What you return should be the exact lines from the one with "The image size is (1707, 955)." to the end of the records below, both included, and no pictures.

[[ Exercise inputs open ]]

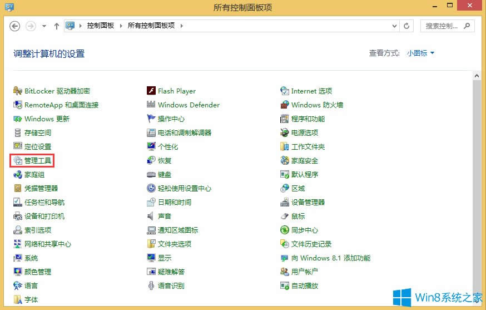486x310 pixels.
Task: Click the 网络和共享中心 icon
Action: pos(18,244)
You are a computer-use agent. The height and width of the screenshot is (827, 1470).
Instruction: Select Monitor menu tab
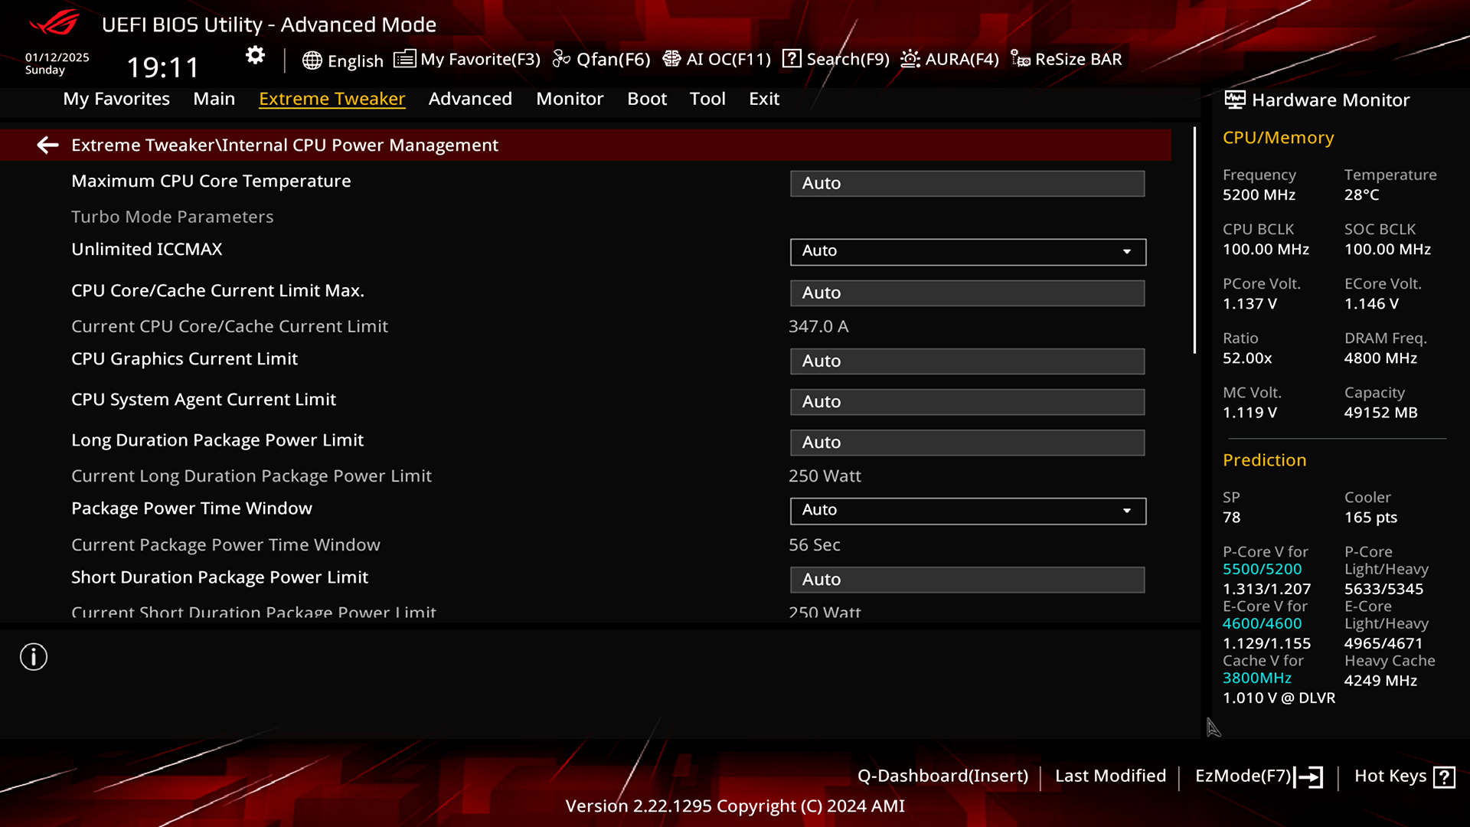click(x=570, y=98)
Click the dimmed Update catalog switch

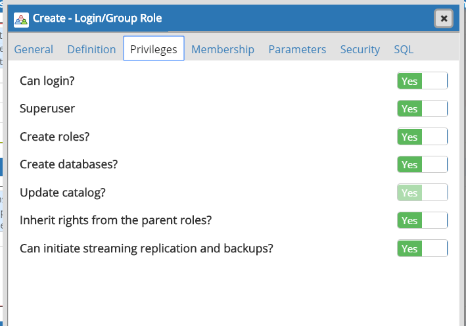click(x=423, y=193)
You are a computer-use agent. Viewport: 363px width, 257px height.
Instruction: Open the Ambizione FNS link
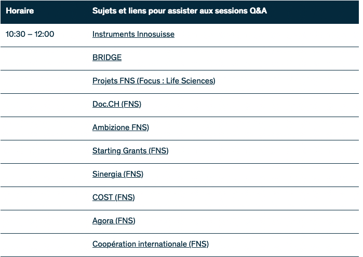[x=120, y=127]
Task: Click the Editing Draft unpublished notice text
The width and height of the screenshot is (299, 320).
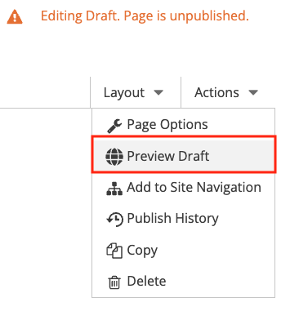Action: coord(145,16)
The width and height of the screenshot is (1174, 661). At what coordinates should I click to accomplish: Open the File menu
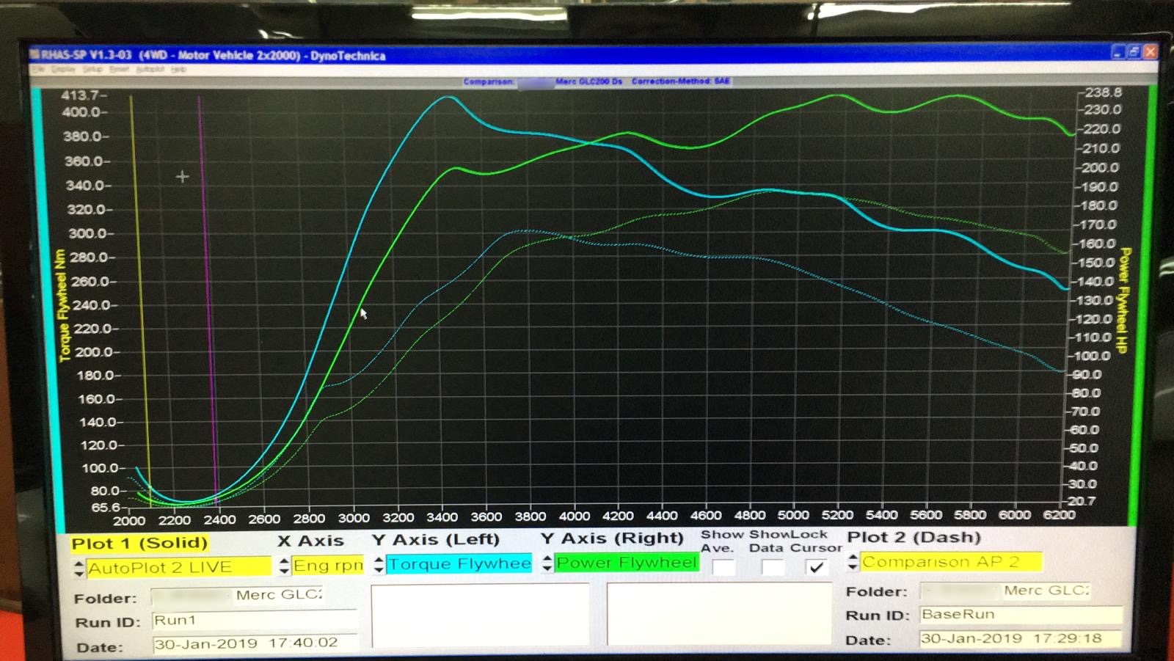37,69
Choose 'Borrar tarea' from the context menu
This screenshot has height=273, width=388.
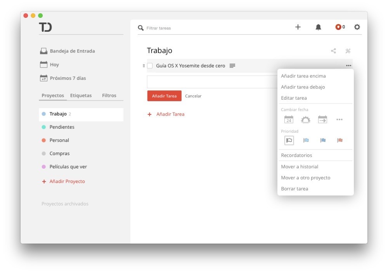(294, 188)
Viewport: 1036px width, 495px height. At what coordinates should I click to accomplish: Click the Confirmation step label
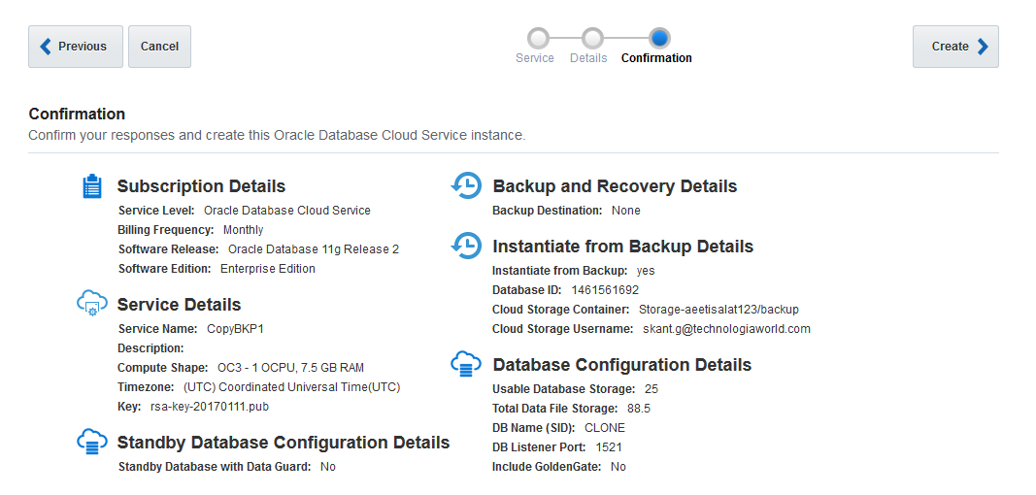pyautogui.click(x=656, y=58)
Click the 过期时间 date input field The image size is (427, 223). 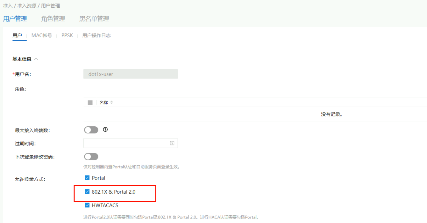point(126,143)
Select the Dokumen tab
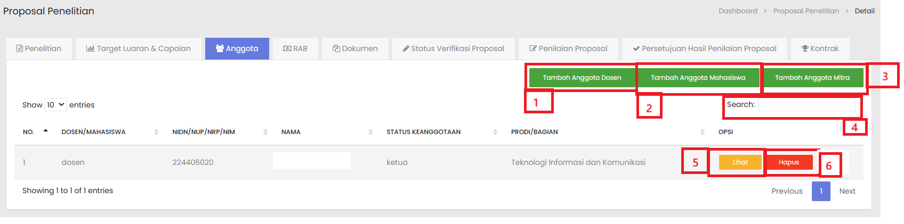The width and height of the screenshot is (904, 224). pyautogui.click(x=355, y=48)
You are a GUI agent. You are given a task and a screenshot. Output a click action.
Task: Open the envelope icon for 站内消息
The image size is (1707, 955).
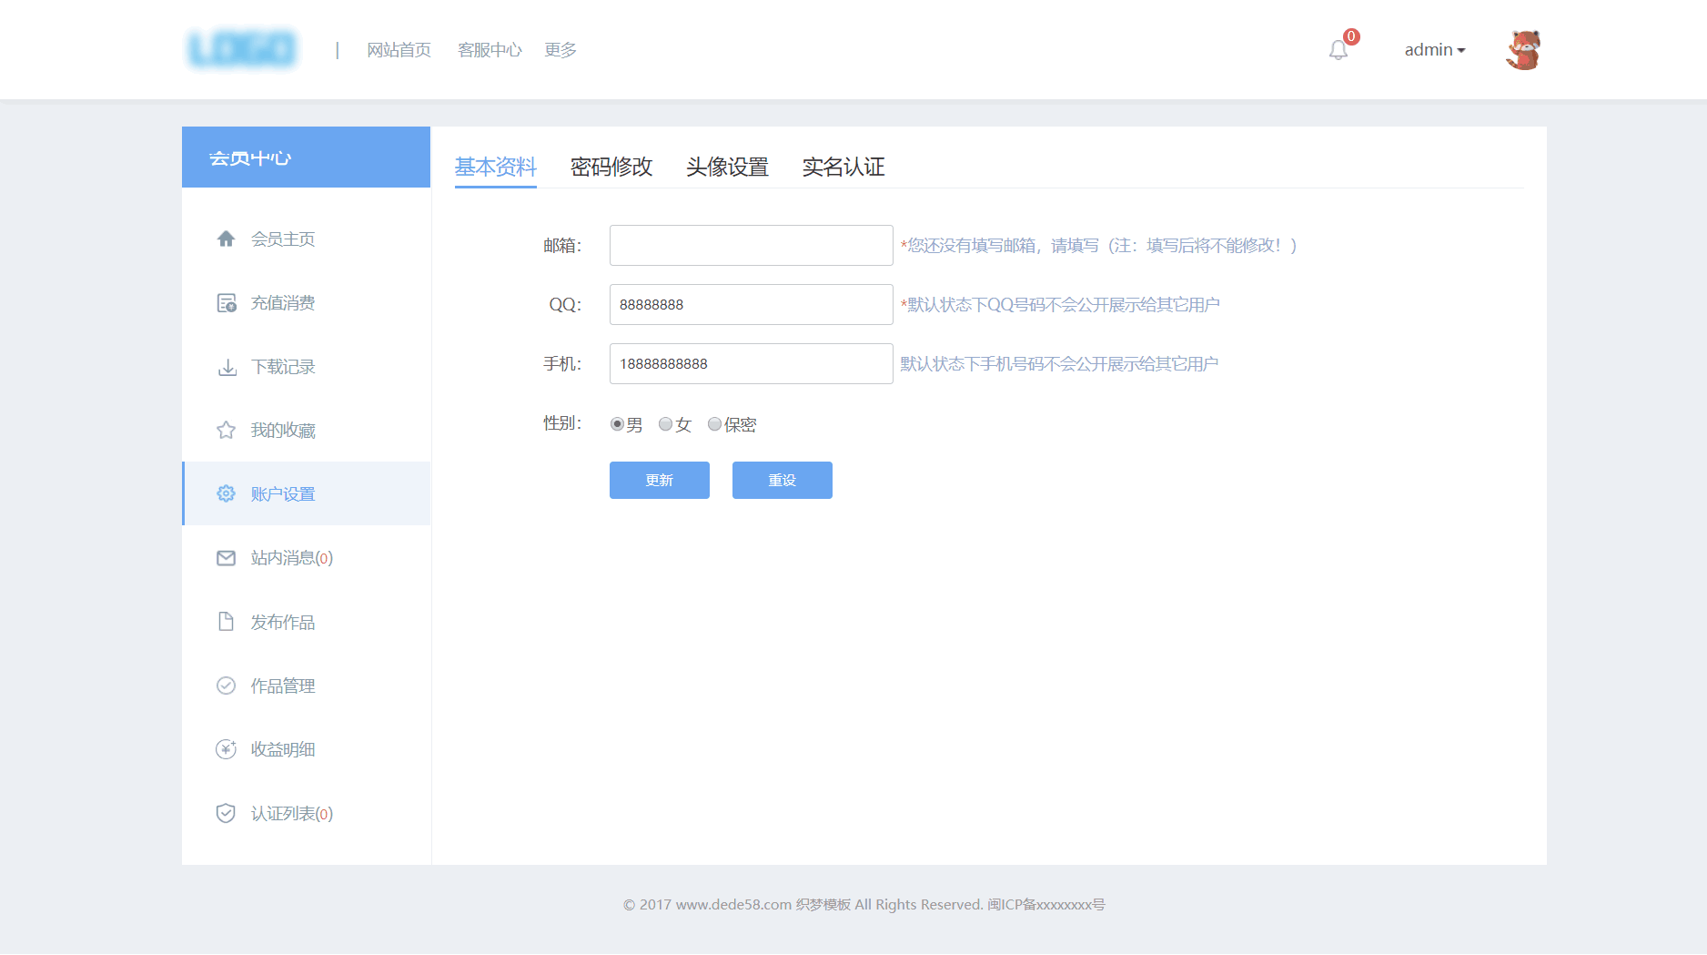227,558
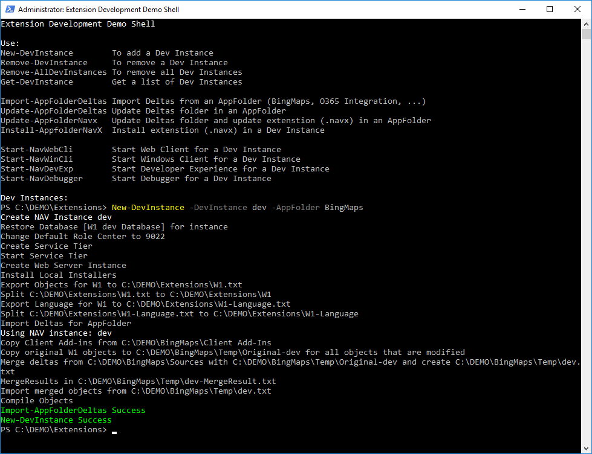Image resolution: width=592 pixels, height=454 pixels.
Task: Click the -AppFolder parameter in the command
Action: point(296,208)
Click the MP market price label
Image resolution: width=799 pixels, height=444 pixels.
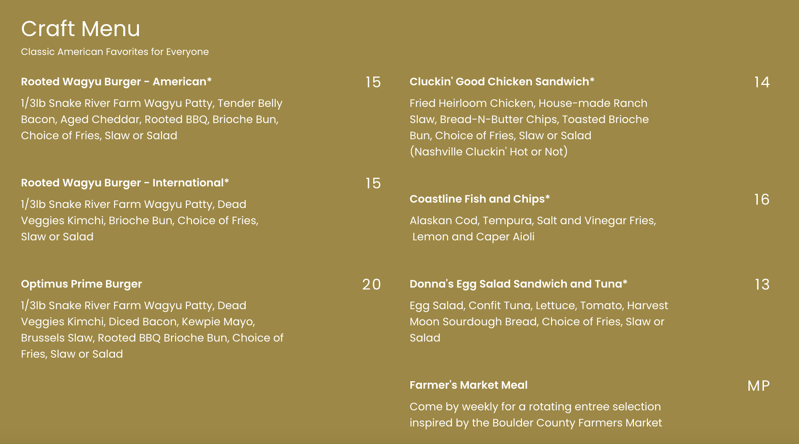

[[ Exercise inputs closed ]]

Your solution >>
The image size is (1707, 955).
227,558
Image resolution: width=592 pixels, height=454 pixels.
Task: Click the -AppFolder parameter in the command
Action: point(296,208)
Click the MP market price label
Image resolution: width=799 pixels, height=444 pixels.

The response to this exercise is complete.